The line containing "How do I perform: Open" and each line after it, through the final line of the data, are to be retyped exactly, with pictures left out.

========================================

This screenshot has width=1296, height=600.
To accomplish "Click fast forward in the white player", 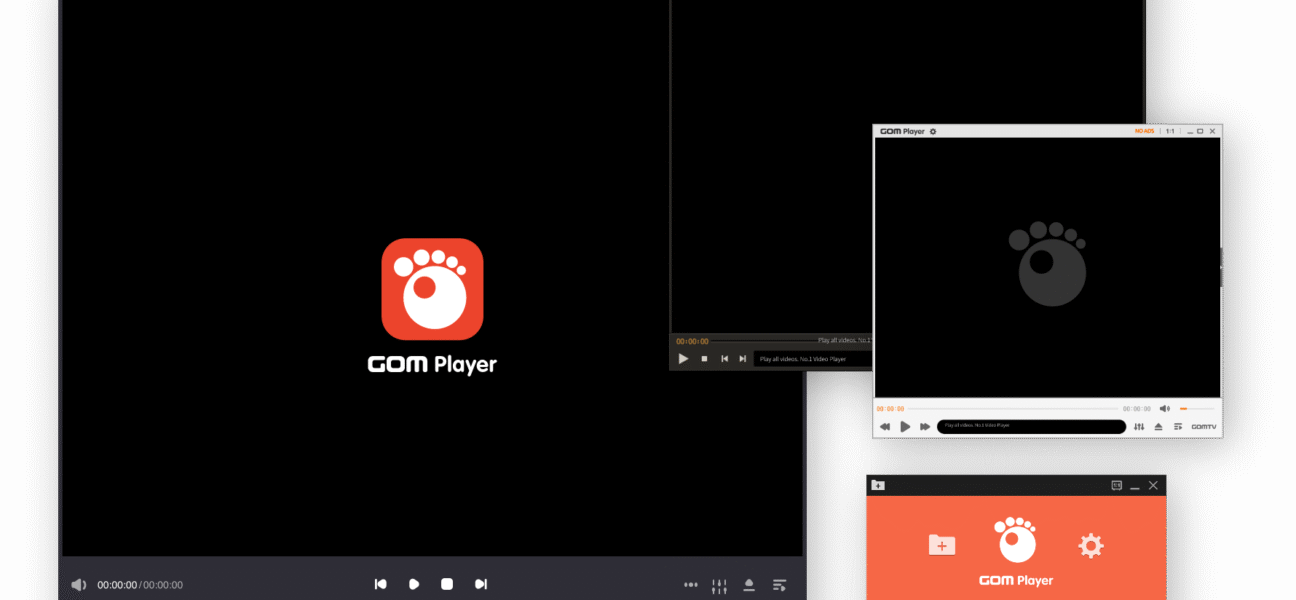I will [x=925, y=427].
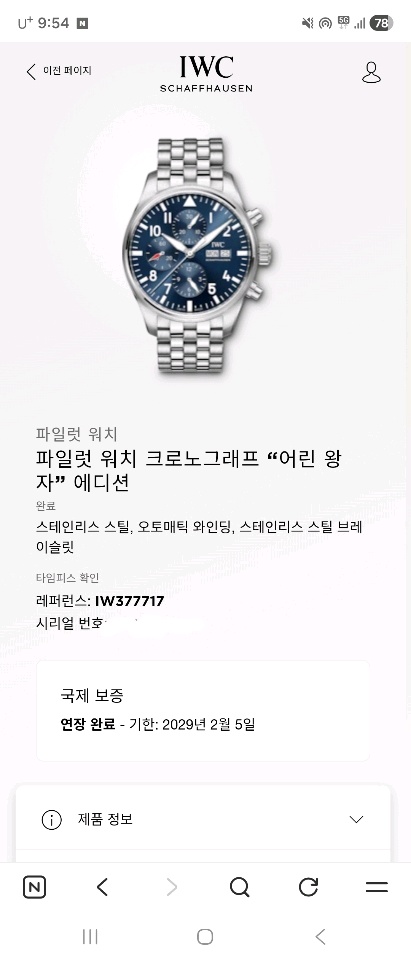Open the browser search magnifier
The height and width of the screenshot is (960, 411).
tap(239, 887)
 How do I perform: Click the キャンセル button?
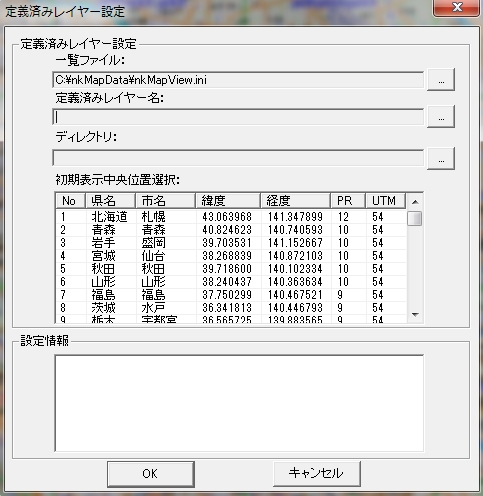[317, 474]
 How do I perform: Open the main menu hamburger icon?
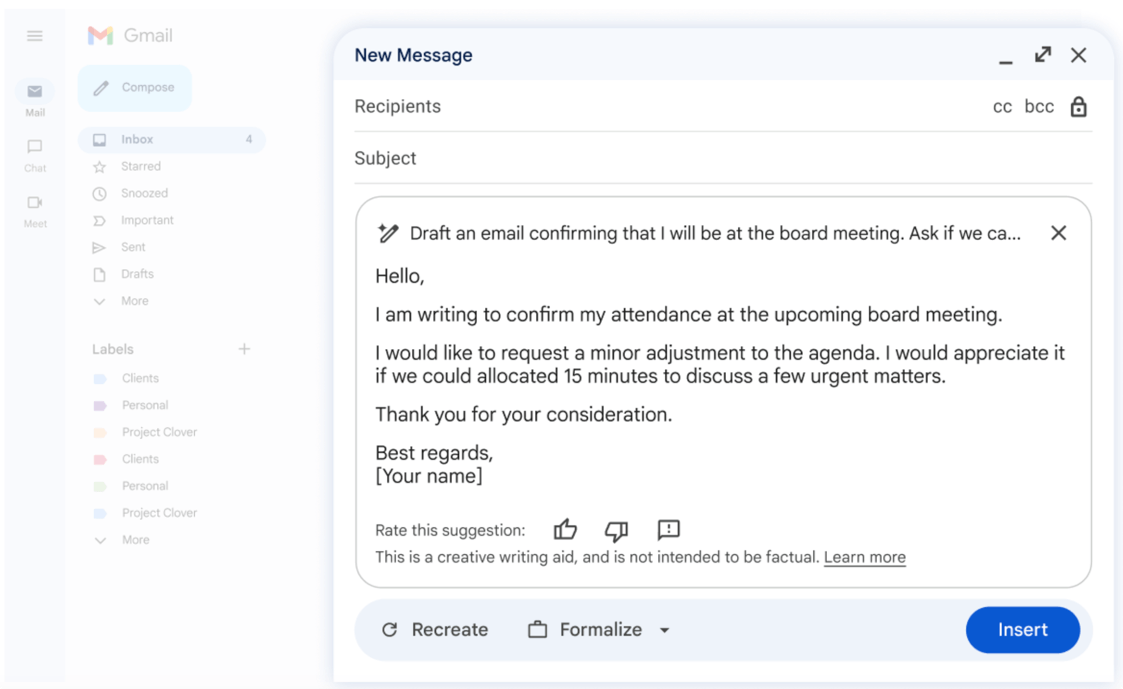coord(34,36)
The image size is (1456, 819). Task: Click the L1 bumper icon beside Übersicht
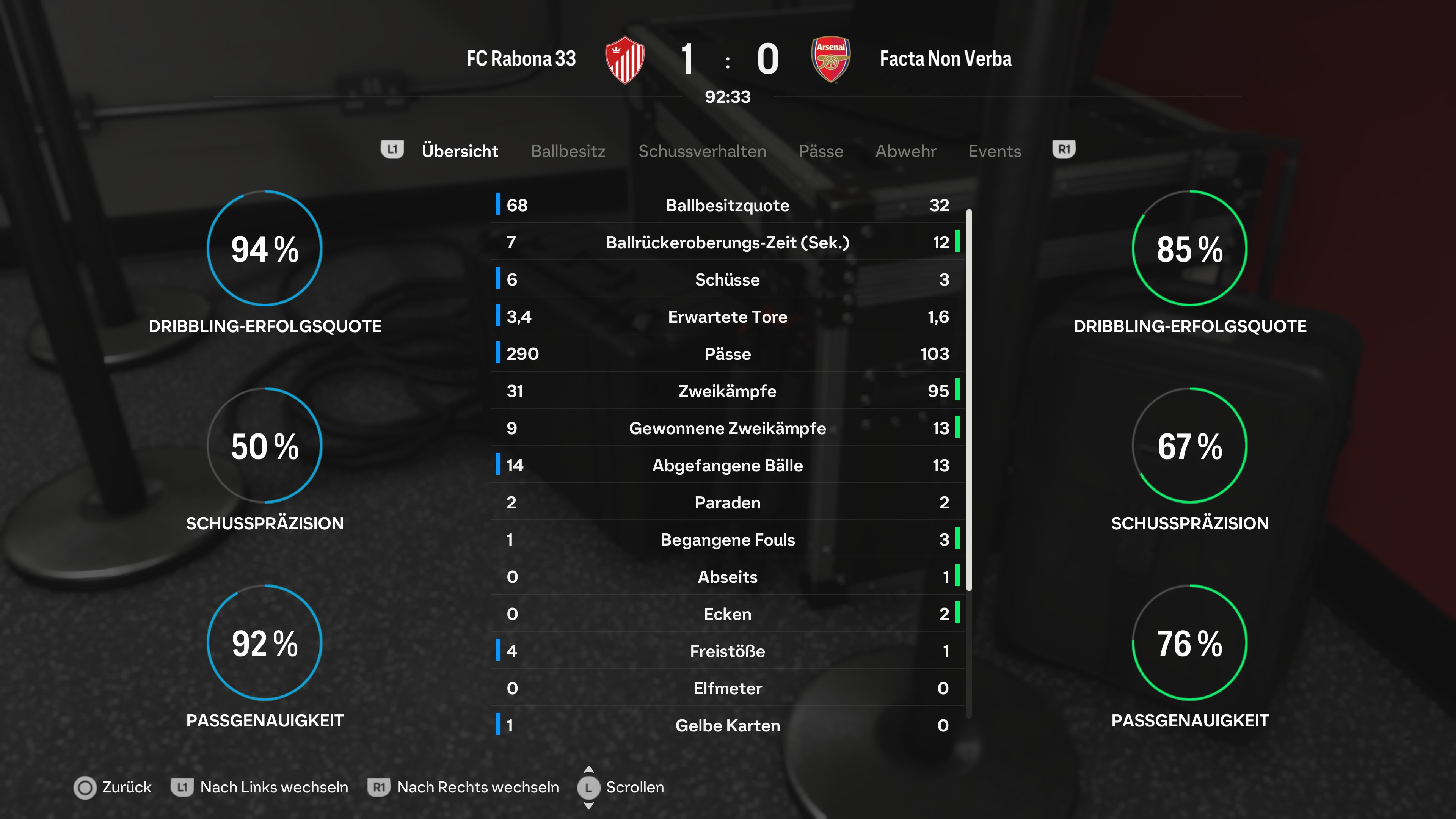click(x=392, y=150)
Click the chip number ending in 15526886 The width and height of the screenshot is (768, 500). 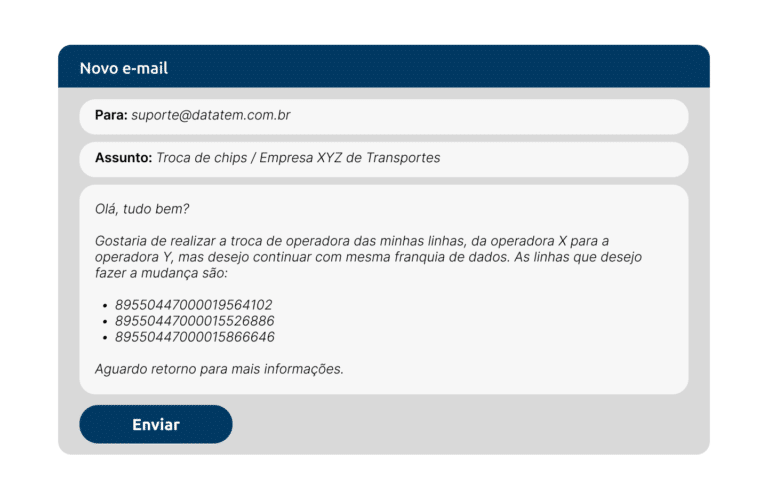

========================================

◆ RESULT:
 How do I perform: Open the main menu hamburger icon?
coord(34,36)
The image size is (1456, 819). Task: Click the L1 bumper icon beside Übersicht
click(x=392, y=150)
Click the chip number ending in 15526886 The width and height of the screenshot is (768, 500). 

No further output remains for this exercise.